# DIRECTIONS
Set down the rows exactly as they appear, from the line containing "The image size is (1736, 976)." through the end of the rows, both ends included. Omit the pictures from your answer.

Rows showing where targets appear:

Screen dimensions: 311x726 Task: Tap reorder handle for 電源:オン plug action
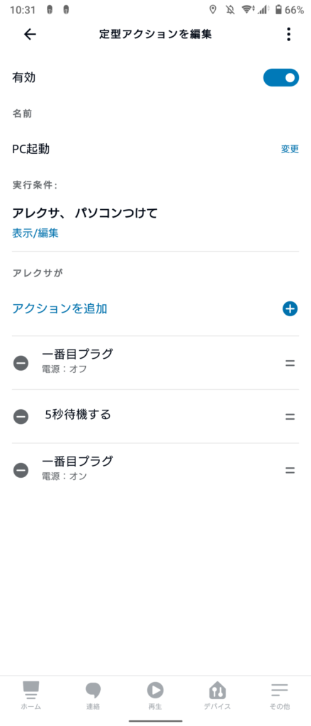(x=290, y=471)
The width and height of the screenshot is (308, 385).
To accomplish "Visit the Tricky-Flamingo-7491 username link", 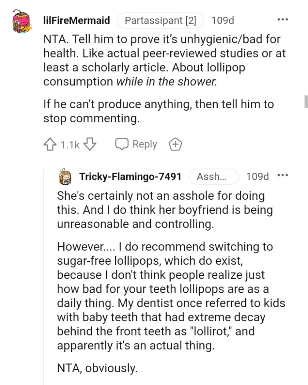I will pyautogui.click(x=130, y=176).
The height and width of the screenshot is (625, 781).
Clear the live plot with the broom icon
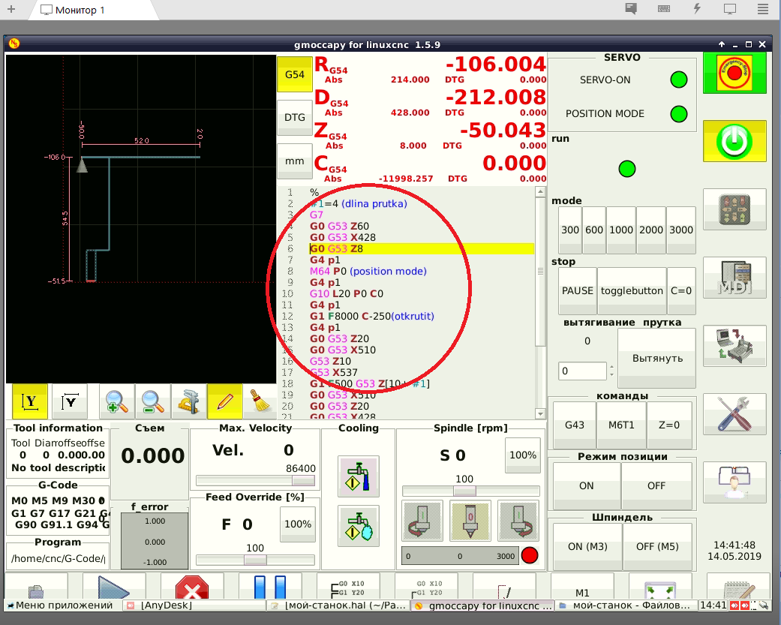[x=261, y=403]
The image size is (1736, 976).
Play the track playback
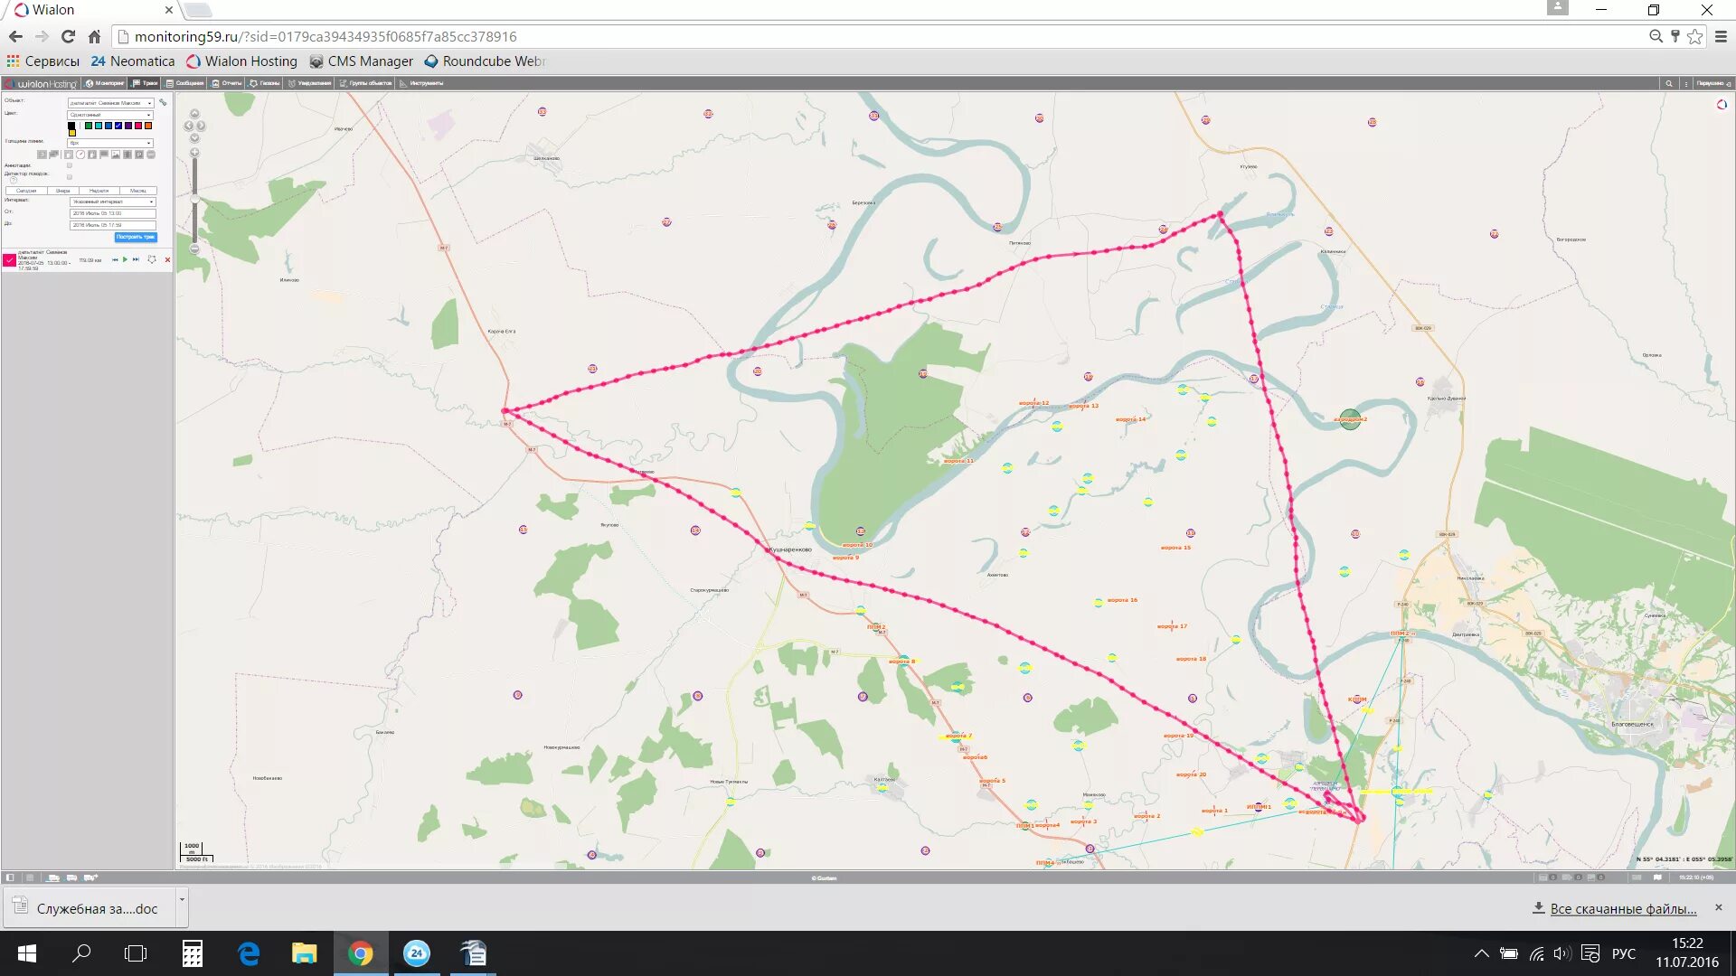[x=125, y=259]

# REPLY TO THE EXERCISE
The image size is (1736, 976).
Play the track playback
[x=125, y=259]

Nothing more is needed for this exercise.